Content starts
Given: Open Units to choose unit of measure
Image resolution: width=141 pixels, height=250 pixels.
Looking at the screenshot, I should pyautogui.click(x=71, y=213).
Content ends
Content starts
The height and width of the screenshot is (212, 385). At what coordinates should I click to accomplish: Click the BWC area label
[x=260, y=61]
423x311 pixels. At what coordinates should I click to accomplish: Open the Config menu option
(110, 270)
Content ends
Content starts
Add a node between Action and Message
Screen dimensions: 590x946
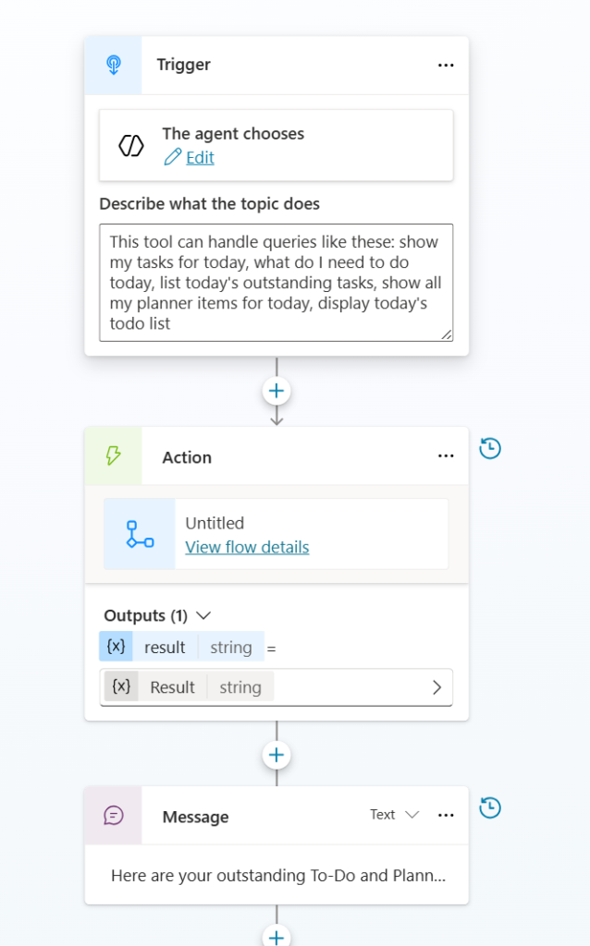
Content ends
**Prompt**: Everything above from the line containing "Add a node between Action and Message" through the line containing "Screen dimensions: 590x946" must be copied exactly. Nothing outside that range belongs in the answer.

**Solution for this task**:
Add a node between Action and Message
Screen dimensions: 590x946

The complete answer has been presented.